|Mr Spock – Wikipedia
From the reaction I’ve been following on Twitter, opinion would seem to be unevenly divided. Most people seem to be in favour of the leaks currently being released by the Guardian, El País, Le Monde, Der Spiegel and the New York Times. A few see it as an unreasonable development which will, in the future, affect the ability of governments to carry out the due process of diplomacy and international relations. I myself have expressed the belief that such indiscriminate revelations change the ground rules unfairly halfway through the game. If freedom of information policies had indicated prior to these revelations that working in government would be a goldfish bowl, everyone I am sure would’ve been more likely to be on their best behaviour.
And government – for better or worse – would have been conducted in a different manner.
The truth of the matter is that at lowly levels in both business and public office, control systems, procedures and processes make it very difficult for such workers to get away with anything politically incorrect, abusive or telling. It’s only higher up the food chain that such activities begin to reproduce themselves with an unfortunate frequency.
Thus it is that those against organisations such as WikiLeaks might suggest this is a battle to protect the anonymity and freedoms to do good of millions of people across the world – from bloggers to journalists, from diplomats to politicians. (And it is quite easy to hold the position that international relations require ambiguous areas of greying intercourse. The easy blacks and whites of demagogic exchange most definitely do not suit the inexactitudes of cross-continental morals.)
Whilst others might equally argue that this is simply a battle of the lowly versus the high and mighty – that is to say, a battle between those who must always play by the rules versus those who generally get away with breaking them.
What is undeniable is that indiscriminate acts of any kind rarely serve a long-term useful purpose on their own. However, in this particular case there are far wider implications for the body politic in what is going on than the red faces of a few diplomats. And it’s not only WikiLeaks I’m talking about it when I suggest the consequences are deeper. The contrast could not be clearer here in Britain at the moment: from the obfuscations of Coalition politicians as they currently spread their lies – on a range of subjects from tuition fees to economic recovery – to the openness with which protesting students are conducting their protests, what I think we are really beginning to witness is nothing more nor less than a much more profound and integral demystification and deprofessionalisation of the act of being a public servant.
Whatever your level, WikiLeaks is telling us, you must act in private as you would prefer to be seen in public.
For some, generally the young, this still comes easily.
For others, generally the experienced, this is no longer an option. And the experience that makes them unable to act coherently on the frontiers that divide their inner and outer Chinese walls is precisely what, to date, governments and companies have valued. The experience that imposes a loyalty to a cause over a loyalty to a truth.

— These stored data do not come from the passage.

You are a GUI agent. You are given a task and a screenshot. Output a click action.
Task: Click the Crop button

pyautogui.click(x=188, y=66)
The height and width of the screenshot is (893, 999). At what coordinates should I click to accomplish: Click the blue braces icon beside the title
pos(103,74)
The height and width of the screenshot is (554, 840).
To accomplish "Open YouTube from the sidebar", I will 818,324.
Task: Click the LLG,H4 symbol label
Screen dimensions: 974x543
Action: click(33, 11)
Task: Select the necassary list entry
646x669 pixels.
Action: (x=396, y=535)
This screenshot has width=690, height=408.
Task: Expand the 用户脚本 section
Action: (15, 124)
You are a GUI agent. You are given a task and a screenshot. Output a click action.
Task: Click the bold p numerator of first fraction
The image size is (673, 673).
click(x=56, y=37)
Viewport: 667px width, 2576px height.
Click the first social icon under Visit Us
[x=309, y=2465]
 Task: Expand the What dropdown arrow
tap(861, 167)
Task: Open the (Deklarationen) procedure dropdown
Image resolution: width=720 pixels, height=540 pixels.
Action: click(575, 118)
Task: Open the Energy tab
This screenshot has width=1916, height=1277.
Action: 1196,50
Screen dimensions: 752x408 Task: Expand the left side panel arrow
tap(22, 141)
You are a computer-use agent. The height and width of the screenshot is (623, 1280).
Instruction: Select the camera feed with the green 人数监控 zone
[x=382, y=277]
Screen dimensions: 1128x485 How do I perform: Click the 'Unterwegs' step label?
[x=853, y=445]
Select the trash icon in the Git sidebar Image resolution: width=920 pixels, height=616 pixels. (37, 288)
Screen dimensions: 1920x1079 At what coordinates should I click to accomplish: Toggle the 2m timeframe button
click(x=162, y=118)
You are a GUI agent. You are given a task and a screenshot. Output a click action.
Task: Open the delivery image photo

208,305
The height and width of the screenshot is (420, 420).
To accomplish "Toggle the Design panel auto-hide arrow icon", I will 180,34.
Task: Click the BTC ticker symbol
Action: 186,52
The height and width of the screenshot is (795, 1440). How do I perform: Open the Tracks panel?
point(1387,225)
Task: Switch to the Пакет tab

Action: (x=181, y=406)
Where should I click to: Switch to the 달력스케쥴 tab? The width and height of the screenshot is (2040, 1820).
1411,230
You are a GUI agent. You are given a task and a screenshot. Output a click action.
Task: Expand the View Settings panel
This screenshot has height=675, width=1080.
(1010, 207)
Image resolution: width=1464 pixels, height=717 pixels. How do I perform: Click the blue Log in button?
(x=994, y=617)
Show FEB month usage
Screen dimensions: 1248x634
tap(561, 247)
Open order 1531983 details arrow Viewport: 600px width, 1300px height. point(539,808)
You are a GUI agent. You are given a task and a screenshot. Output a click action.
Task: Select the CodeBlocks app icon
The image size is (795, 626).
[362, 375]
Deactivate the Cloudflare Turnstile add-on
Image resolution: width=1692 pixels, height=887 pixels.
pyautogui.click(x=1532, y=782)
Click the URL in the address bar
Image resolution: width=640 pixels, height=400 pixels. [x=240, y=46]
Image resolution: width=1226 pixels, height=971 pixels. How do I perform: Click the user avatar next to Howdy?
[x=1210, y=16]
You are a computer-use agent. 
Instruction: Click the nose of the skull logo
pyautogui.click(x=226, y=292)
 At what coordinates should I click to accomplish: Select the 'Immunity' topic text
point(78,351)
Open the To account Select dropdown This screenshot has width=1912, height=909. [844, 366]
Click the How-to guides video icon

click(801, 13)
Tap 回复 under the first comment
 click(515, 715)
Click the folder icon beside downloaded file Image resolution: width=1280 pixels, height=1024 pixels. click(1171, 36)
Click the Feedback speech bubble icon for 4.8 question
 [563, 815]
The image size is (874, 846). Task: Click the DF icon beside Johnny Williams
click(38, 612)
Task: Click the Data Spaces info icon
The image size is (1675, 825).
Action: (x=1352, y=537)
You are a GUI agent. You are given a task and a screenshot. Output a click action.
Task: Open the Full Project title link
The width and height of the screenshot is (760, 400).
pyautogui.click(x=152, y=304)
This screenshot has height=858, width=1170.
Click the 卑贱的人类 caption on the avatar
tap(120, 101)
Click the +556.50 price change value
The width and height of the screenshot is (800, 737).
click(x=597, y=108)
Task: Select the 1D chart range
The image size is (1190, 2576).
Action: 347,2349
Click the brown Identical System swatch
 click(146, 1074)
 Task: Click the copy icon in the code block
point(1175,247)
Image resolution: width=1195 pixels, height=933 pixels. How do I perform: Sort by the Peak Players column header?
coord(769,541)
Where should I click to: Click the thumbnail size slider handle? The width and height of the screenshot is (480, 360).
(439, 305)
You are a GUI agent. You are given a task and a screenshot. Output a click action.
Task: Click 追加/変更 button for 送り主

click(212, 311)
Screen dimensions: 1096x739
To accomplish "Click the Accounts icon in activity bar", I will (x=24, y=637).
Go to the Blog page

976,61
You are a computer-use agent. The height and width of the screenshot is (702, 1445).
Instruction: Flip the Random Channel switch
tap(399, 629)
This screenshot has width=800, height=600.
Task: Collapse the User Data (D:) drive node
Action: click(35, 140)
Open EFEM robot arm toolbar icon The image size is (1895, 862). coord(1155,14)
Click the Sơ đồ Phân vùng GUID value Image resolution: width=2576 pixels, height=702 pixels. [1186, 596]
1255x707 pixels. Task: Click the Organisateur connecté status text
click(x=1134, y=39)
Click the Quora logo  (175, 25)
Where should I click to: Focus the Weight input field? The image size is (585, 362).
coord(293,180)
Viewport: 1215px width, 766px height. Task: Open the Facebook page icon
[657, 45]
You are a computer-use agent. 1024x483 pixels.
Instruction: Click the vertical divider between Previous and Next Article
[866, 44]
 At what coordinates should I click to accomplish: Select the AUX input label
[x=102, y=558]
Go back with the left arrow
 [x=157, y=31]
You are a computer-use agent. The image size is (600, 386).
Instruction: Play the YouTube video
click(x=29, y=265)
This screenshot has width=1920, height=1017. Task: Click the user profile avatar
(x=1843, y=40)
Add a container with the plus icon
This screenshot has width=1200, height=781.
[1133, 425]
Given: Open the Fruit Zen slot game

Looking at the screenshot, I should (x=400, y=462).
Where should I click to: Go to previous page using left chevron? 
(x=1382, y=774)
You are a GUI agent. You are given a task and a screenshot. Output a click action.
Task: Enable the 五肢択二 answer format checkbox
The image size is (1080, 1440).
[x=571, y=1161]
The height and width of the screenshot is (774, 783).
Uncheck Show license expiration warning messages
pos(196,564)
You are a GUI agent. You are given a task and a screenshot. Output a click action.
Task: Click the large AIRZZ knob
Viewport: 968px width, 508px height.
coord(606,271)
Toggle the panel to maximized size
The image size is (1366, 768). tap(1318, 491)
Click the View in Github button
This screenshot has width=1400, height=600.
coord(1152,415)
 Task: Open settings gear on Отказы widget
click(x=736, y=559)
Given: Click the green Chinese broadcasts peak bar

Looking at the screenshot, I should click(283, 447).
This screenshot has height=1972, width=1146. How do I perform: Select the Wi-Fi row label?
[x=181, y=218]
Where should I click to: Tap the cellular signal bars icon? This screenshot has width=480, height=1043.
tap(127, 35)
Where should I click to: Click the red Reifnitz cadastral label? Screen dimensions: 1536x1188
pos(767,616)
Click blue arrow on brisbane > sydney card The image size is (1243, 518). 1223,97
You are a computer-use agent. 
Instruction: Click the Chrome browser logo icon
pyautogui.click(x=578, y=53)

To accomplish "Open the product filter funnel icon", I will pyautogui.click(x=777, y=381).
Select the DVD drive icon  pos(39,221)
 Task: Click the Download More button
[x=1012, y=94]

But in a world of massive leaks of classified and secret information such as these, power is no longer in the hands of the rich, wealthy and knowledgeable – for, as the rest of us were relatively without possessions, it is now their turn to become the dispossessed.
Dispossessed of the information which – before – gave them such power.
Thus the rule-changing moment that I now surely feel will divide generations. The students now protesting the evils of ideologically charged government feel no obligation not to intervene, despite their lack of training in such matters as professional political discourse – that is to say, that discourse of restricted access. Instead, they feel free and empowered – with every right in the world – to take part in such a discourse, to participate in such policy-generating dialogues; even as they see no need to experience the greasy pole of professional political devices.
They are participating because they are fighting for their lives – fighting for their lives as they know them.
Thus the process of demystification and deprofessionalisation I identify above. Thus the wider implications of WikiLeaks – which transcend the short-term miseries of the professional politicos amongst us. Thus the reality that such politicos must not deny: this is a historical trend that will not be bucked.
One final point before I sign off tonight: whither now those freedom of information policies I mentioned earlier?
For if everything is now potentially to end up in the hands of the electorate, what’s the point of having such legislation in the first place? Wouldn’t it be easier simply to do politics on the basis of assuming everything will be known sooner or later – and, presumably, these days, in the light of recent events, sooner rather than later?
Shouldn’t any politician or public servant with any degree of foresight choose to give in to the inevitable and begin to work for a world of far truer transparencies?
Wouldn’t that, as our dear Mr Spock might inform us, be the most logical thing to do?